Not long ago Anna said that she and some of her friends had been discussing whether "Christ" was actually Jesus' last name (they didn't think so). And of course I gave her a succinct yet eloquent mini-lecture on the fact that Christ is a title, from Greek, and what it means, etc. Actually, I probably told her more than she ever wanted to know and was not exactly spellbinding, but...whatever. I did also happen to mention that Christ as a last name gets a funny (and some would say, irreverent, disrespectful, and blasphemous) tweak in the expression, "Jesus H. Christ"!
So I've been asking myself: where does that expression come from? A short trip to wikipedia offers up the following very interesting little explanation:
"Jesus H. Christ is an example of slang serving as a mild profanity. The expression can be used in an angry, wry, sarcastic, cynical, exasperated, or even joking tone. The expression implies that the Christ is a surname rather than a title (Christ comes from the Greek christos meaning "anointed".) [For you punctuational types, wikipedia has the period inside the parentheses, thus leaving the actual sentence without a period!]
"The expression dates to at least the late 19th century, although according to Mark Twain, it was already old in 1850, and likely originates with the ancient Christian symbolism IHS (the Christogram). (Smith 1994, p. 332)
"Using the name of Jesus Christ as an oath has been common for many centuries, but the precise origins of the letter H in the expression Jesus H. Christ are obscure. While many explanations have been proposed, some serious and many humorous, the most widely accepted derivation is from the monogram of Christian symbolism. The symbol, derived from the first three letters of the Greek name of Jesus..., is transliterated IHS, IHC, JHS, or JHC. Since the transliteration IHS gave rise to the backronym Iesus Hominum Salvator (Latin for "Jesus Savior of Men"), it is plausible that JHC similarly led to Jesus H. Christ. (Smith 1994, pp. 332-3)"

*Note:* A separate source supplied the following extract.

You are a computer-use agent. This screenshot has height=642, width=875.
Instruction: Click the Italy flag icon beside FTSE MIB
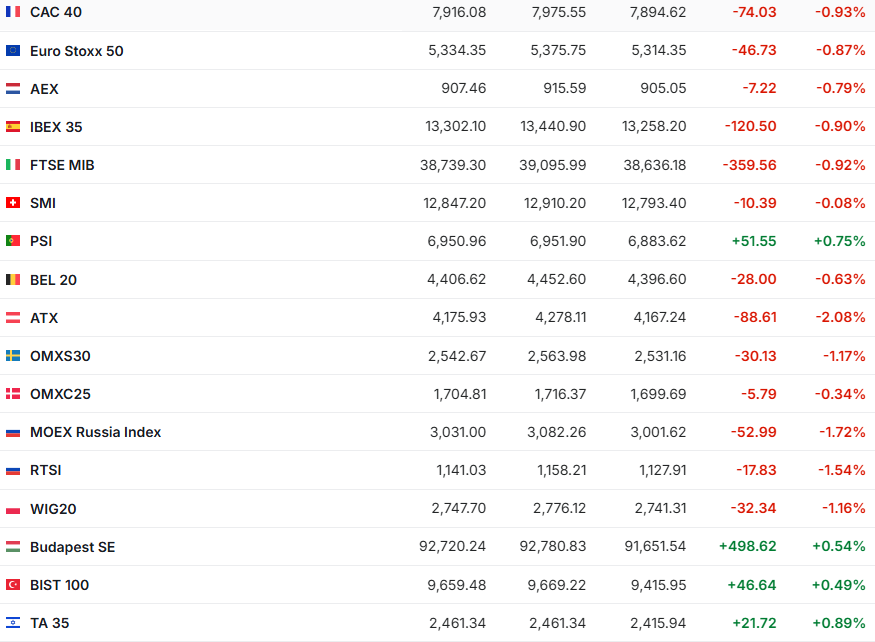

"Smith 1994", by the way, is Smith, Roger, "The H of Jesus H. Christ", American Speech 69 (3): 331-335. (Do you think somewhere there's a PhD dissertation on the topic?!)
I don't know about you, but I find that quite fascinating, entertaining, and maybe even enlightening! (Confession: despite being a bit of a language geek and learning a chunk of New Testament Greek in seminary, I never could manage to remember what the letters "IHS" stood for and why they are always elaborately embroidered on altar hangings and such. Now, finally, I think I will remember.)
Still, you may be wondering: where did the title of this blog post, Buddha H. Christ, come from? Well, a few nights back David enlisted my help in batting around possible names for a new blog he is thinking about starting, and he mentioned his hybrid religious identity (my words for it, not his) as both Christian and Zen practitioner. And in a moment of inspiration I said, "How about 'Buddha H. Christ'?" At which point we both lost our selves, and our recent bad moods, in laughter. In case you're wondering, I don't think that will be the name of his blog.